The Single Euro Payments Area will harmonise and unify financial infrastructure across the EU, compel change and, in doing so, open up new windows of business opportunity. By Francesco Vanni d’Archirafi.

The EU’s efforts to create a single financial services market necessitates a series of fundamental changes to how banks and businesses operate. Initiatives such as the Single Euro Payments Area (Sepa) are forcing the industry to challenge historical business models and embrace change as market infrastructures are unified and, ultimately, made more efficient. These sweeping changes will have an impact not only in Europe but also across the world.

The underlying forces compelling industry change are, in fact, even more fundamental and universal than what is on the agenda of the EU. Technology is changing consumer expectations and influencing innovation. Consumers want faster systems, real-time information, more control over transactions, increased visibility and accessibility –

all at a lower cost.

The globalisation of commerce is placing demands on banks to move funds efficiently across borders, across time zones and across continents. The quest for operating efficiency continues to be a business imperative, and the need to adapt to the new world order with the increasing emphasis on regulatory compliance through transparency and control is a prerequisite to doing business.

The shifting global regulatory climate, coupled with more demanding consumer expectation, is accelerating the adoption of new technology, and fuelling the impetus for banks to re-tool and revolutionise their internal infrastructure in order to keep pace with the changing world.

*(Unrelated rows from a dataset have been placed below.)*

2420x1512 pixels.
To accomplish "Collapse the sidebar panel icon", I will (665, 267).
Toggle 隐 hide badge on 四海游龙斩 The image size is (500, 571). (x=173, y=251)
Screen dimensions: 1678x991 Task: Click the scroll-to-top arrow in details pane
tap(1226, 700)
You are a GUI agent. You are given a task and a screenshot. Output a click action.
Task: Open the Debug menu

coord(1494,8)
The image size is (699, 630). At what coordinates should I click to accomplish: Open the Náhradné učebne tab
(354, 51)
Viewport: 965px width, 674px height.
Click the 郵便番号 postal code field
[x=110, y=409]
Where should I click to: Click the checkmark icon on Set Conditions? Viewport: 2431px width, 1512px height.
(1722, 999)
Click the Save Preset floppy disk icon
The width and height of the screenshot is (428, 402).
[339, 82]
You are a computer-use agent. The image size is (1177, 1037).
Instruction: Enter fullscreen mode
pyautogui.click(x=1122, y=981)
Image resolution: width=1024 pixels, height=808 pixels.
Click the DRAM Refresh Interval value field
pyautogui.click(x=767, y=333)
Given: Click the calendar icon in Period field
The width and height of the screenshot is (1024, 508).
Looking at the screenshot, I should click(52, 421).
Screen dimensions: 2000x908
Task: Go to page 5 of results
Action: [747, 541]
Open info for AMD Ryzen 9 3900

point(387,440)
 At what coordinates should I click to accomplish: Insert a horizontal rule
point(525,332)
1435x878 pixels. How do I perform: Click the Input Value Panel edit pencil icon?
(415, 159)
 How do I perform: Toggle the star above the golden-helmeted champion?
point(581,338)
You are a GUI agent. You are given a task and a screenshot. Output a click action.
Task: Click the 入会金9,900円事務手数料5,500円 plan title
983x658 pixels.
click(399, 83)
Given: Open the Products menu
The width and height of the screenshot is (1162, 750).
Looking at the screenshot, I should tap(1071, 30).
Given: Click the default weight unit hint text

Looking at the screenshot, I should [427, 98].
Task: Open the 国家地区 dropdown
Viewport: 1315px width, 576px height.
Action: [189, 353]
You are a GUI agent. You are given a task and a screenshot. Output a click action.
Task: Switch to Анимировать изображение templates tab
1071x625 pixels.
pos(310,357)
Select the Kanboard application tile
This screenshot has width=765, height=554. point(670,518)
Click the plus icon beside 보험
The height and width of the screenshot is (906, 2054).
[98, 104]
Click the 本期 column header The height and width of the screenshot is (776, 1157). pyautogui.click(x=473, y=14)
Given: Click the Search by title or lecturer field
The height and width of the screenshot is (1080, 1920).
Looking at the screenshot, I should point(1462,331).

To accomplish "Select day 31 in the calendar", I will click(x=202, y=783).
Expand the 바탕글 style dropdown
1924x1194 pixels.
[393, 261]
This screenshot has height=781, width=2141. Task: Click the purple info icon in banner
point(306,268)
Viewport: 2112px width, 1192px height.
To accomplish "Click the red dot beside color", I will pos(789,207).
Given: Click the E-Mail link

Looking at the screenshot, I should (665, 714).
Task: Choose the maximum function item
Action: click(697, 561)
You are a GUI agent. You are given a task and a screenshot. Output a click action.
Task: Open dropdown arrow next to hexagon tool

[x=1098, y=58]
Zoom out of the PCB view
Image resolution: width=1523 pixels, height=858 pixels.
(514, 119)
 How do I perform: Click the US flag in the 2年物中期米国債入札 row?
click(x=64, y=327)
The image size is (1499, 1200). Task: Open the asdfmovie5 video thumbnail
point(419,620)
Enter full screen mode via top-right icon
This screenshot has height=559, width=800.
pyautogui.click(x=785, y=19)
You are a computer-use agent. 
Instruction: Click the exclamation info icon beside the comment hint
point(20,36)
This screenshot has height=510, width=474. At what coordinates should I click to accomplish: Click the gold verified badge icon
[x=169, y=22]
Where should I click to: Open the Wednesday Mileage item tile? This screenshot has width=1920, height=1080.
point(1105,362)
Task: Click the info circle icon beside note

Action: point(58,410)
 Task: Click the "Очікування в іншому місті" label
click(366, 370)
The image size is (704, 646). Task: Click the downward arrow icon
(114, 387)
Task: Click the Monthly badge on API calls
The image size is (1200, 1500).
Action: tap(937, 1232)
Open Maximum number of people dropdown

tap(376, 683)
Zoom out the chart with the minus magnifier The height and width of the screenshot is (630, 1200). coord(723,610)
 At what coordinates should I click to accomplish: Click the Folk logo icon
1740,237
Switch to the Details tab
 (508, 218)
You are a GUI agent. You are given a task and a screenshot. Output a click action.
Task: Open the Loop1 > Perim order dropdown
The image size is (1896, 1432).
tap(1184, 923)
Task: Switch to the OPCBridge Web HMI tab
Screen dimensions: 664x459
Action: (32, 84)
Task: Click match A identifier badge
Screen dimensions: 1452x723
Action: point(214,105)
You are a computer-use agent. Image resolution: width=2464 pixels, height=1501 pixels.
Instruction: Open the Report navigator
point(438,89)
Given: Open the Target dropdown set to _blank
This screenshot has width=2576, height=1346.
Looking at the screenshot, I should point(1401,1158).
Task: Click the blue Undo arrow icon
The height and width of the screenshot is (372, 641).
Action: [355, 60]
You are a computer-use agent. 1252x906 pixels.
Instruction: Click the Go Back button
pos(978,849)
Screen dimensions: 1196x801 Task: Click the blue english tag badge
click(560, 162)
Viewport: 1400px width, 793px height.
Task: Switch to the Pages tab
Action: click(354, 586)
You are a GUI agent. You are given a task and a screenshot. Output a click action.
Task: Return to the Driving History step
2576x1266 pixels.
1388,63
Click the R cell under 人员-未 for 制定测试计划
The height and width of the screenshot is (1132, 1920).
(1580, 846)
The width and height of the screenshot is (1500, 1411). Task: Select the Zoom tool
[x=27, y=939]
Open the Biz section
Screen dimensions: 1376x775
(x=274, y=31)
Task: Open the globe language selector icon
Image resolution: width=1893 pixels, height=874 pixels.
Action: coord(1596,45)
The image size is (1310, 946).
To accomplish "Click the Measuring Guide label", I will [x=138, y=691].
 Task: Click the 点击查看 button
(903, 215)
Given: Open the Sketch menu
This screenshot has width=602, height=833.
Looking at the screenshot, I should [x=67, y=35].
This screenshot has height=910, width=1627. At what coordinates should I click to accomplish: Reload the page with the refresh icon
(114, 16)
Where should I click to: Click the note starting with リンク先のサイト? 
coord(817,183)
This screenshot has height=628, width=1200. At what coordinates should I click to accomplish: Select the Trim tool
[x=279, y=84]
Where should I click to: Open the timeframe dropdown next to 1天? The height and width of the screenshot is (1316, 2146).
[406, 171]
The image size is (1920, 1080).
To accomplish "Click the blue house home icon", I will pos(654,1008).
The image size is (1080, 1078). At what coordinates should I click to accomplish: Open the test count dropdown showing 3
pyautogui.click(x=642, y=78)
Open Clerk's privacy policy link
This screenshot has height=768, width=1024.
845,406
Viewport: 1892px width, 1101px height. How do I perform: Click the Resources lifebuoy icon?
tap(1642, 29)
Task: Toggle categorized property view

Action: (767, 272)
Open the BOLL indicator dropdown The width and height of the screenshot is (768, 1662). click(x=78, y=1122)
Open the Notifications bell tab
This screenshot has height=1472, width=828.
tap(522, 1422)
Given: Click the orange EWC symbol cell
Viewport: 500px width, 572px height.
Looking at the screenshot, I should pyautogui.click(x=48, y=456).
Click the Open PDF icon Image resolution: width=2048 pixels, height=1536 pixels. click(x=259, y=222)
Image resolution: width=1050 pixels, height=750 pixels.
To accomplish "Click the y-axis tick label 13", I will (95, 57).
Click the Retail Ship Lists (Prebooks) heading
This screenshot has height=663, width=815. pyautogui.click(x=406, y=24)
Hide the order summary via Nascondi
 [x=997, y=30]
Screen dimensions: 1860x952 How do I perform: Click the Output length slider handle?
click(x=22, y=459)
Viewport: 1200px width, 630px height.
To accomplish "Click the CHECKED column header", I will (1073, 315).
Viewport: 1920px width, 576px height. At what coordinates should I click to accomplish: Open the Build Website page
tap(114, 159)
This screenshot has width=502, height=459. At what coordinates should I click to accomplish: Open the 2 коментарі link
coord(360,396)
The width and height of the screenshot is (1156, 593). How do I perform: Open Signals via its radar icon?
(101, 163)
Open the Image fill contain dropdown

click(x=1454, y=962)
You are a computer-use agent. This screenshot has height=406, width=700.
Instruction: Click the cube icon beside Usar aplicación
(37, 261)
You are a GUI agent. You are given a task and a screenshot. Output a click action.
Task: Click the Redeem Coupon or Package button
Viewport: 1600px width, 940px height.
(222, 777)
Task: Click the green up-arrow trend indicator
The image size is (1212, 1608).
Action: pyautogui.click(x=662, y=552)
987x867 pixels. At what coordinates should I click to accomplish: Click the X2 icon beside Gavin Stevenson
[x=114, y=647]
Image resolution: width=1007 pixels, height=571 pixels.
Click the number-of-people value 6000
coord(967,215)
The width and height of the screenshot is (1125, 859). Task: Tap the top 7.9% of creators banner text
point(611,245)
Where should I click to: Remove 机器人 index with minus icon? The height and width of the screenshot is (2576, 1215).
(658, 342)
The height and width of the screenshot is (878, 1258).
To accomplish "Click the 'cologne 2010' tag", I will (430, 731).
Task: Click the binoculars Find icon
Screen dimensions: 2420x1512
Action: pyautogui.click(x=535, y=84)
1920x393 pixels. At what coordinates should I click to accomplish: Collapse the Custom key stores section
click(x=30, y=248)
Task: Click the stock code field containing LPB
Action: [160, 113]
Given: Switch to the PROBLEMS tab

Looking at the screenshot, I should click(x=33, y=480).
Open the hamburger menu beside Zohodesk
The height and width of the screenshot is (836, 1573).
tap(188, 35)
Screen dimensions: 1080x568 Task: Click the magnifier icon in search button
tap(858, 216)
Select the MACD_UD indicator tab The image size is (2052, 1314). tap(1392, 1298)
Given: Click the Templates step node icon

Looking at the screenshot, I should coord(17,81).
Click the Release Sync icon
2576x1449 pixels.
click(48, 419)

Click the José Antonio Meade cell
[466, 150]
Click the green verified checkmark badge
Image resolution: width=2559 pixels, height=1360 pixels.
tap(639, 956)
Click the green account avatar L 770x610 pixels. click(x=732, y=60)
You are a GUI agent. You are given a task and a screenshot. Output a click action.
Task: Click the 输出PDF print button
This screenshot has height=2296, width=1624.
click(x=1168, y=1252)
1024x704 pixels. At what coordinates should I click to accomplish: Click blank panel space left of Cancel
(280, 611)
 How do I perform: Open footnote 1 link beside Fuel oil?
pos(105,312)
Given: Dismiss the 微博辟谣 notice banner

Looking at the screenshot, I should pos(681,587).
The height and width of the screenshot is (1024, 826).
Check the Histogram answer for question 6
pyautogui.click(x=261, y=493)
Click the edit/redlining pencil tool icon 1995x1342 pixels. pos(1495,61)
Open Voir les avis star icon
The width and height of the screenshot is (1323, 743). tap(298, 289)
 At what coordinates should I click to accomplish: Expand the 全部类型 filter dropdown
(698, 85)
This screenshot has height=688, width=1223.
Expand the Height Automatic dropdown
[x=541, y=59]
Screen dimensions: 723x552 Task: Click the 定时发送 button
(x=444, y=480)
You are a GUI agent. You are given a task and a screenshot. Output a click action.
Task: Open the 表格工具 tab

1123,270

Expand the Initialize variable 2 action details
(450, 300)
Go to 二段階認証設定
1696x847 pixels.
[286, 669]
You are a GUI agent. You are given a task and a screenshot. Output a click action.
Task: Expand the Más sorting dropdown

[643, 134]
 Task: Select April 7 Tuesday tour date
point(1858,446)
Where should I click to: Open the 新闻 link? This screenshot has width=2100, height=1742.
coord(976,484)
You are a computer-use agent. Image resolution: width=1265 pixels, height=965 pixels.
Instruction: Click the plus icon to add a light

In truth, the transformation of business is accelerating. Citigroup has had a longstanding involvement with our corporate clients’ efforts to standardise and integrate their financial and commercial processes, and increase efficiency across all of the markets in which they operate. In recent times, we have seen the emphasis shift from cost reduction to value generation as companies seek to radically transform the way they structure and operate their business. The realisation of the Sepa vision will augment these initiatives, and give smaller companies access to similar opportunities to streamline their banking and treasury functions.

Similarly, financial institutions are compelled by competitive and cost pressures to focus on their core client franchises, and to challenge traditional infrastructure arrangements, such as for cash clearing, given the competing demands on scarce capital.

Sepa is forcing banks to take a fresh look at margins and we see the trend towards payments processing consolidation continuing as banks enter into ‘co-opetitive’ arrangements with transaction processing specialists and best-in-class solution providers in the marketplace as an alternative to building and maintaining these capabilities

in-house.

Further across the value chain, we are bearing witness to exciting innovations as banks develop new ways of delivering services to their clients through unconventional alliances with mobile telecommunication service providers, card issuers and acquirers, and technology specialists.

These partnerships have tended to be country-specific to date, but the convergence of technology, distribution and communication will accelerate the pace of evolution, and breakthrough applications will rapidly transfer across borders as inter-operability of market infrastructures and common standards become the order of the day.

Regulatory efforts such as Sepa, which harmonise and unify financial infrastructure across the EU, will compel change and, in doing so, open up new windows of business opportunity for the industry participants that have anticipated the outcome and taken

pre-emptive measures by establishing competitive new business strategies, re-engineering their operational models, and remaining at the forefront of service innovation.

While Sepa seeks to unify payments infrastructure across the EU to achieve lower costs and greater transactional efficiency, we believe the implications go far beyond achieving inter-bank efficiency within the EU.

Sepa will ultimately be a catalyst for global change. It provides a common framework, language and standards as the banking industry mobilises and evolves in response to the prevailing market forces, compelling fundamental change to how we conduct business and deliver services to our customers around the world.

Francesco Vanni d’Archirafi is chief executive officer of global transaction services for Europe, Middle East and Africa, at Citigroup.